Мне кажется очевидным, что при такой точке зрения не учитывается то, что я называю в тексте различием между историческими и теоретическими обобщающими науками, а также их специфическими проблемами и методами. Дискуссия по проблеме исторического метода давно выявила, что история интересуется отдельными фактами, а не общими законами. Говоря о дискуссии, я имею в виду, например, статьи лорда Эктона, написанные в 1858 г. и направленные против Г. Бакла (их можно найти в Lord Acton.

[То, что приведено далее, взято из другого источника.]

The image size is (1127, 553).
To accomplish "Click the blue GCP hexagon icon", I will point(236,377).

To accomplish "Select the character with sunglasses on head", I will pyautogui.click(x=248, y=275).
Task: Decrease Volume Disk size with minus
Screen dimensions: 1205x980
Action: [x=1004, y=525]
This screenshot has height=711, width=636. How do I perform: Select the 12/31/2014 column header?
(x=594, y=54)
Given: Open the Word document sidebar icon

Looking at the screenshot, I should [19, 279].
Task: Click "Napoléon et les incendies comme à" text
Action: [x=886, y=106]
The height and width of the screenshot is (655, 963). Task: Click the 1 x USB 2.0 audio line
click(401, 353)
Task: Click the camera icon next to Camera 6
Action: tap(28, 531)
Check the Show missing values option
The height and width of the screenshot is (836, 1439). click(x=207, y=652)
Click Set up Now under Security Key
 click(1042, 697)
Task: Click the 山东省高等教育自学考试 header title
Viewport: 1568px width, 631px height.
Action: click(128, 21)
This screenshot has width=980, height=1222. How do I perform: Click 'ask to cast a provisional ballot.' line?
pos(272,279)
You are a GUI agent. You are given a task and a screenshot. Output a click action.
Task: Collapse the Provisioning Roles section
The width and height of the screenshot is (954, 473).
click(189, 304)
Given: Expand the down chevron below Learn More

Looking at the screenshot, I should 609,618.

Historical Essays and Studies, 1908), а также спор между Максом Вебером и Эдуардом Майером (см. М. Weber. Gesammelte Aufsaetze zur Wissenschaftslehre, 1922, S. 215 и след.) Подобно Э. Майеру, М. Вебер всегда справедливо подчеркивал, что история интересуется единичными событиями, а не универсальными законами, и что в то же время она интересуется причинным объяснением. Однако, к сожалению, эти правильные замечания (см. M. Weber, op. cit., S. 8) приводят его к возражению против того, что причинность связана с универсальными законами. Мне кажется, что моя теория исторического объяснения, развитая в настоящей книге, устраняет эту трудность и одновременно объясняет, как она могла возникнуть.